(Stored dataset items)
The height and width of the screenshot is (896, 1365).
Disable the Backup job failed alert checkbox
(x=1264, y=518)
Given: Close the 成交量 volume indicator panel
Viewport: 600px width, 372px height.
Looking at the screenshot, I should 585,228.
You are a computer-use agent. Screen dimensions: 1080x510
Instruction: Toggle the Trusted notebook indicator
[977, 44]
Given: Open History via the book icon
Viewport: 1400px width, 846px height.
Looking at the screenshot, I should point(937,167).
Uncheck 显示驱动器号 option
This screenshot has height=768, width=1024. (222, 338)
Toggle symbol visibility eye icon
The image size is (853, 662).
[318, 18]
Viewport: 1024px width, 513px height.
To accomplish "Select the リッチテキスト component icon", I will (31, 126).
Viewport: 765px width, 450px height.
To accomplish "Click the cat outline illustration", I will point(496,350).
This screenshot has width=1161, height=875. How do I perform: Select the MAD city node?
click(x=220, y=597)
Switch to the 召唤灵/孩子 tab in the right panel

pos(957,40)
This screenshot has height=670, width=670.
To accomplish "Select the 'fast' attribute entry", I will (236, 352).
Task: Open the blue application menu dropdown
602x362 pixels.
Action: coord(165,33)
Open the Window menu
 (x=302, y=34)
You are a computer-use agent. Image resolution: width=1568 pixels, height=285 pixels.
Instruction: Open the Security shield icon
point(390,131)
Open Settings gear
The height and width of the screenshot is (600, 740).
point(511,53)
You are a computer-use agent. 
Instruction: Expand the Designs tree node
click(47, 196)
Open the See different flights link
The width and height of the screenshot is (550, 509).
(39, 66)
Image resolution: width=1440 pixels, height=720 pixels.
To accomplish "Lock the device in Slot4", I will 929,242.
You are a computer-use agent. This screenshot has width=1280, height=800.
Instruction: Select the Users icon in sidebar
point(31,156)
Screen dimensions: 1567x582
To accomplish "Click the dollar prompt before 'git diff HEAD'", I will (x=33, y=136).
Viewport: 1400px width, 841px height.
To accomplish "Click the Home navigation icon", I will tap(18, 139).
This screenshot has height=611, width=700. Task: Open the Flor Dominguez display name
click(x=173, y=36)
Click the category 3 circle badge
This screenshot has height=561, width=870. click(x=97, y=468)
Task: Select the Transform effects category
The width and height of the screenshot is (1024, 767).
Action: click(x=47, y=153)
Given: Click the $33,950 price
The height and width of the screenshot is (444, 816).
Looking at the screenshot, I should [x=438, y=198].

Task brief: If a line of the data holds the string "Given", list it.

Answer to the exercise:
Given: Close the 成交量 volume indicator panel
Given: Open History via the book icon
Given: Click the $33,950 price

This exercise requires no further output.